-- Start GIVEN ENTRIES --
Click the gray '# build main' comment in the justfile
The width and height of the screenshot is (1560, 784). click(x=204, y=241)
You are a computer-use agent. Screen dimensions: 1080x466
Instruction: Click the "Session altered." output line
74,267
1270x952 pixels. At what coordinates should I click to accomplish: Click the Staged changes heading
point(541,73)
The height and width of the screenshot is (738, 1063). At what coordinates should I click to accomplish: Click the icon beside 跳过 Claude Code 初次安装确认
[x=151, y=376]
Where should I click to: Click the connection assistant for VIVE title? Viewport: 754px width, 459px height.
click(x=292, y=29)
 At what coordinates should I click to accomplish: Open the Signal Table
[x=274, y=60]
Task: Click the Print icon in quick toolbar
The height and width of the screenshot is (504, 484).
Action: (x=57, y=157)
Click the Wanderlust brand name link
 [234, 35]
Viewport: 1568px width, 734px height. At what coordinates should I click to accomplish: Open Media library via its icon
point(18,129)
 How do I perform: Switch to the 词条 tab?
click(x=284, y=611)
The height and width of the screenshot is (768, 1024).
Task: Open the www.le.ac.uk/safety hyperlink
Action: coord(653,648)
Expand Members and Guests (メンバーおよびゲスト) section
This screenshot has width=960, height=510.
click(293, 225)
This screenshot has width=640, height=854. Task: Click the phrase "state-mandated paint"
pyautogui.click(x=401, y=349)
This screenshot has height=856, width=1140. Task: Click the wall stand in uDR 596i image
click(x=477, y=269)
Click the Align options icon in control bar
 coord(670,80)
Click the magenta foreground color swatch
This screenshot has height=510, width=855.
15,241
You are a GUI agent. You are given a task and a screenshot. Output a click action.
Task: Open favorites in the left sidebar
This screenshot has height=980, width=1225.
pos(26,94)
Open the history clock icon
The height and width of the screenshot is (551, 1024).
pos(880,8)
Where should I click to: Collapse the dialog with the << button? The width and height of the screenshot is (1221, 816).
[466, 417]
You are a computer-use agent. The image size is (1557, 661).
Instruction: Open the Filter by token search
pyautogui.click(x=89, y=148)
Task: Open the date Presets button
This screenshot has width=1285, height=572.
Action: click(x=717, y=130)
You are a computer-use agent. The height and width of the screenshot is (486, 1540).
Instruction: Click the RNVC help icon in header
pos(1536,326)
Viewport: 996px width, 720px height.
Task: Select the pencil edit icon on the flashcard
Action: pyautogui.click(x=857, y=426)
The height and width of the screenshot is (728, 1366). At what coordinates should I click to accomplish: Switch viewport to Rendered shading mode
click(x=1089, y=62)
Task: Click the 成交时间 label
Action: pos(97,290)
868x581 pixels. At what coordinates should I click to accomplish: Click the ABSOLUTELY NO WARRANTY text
-- End GIVEN ENTRIES --
Swap "Presets" for "Ranges" in the data, starting with the line containing "Task: Open the date Presets button" and going on through the line containing "Action: click(x=717, y=130)". Return only those lines, with everything else unchanged.

## EXERCISE RESPONSE
Task: Open the date Ranges button
This screenshot has width=1285, height=572.
Action: click(x=717, y=130)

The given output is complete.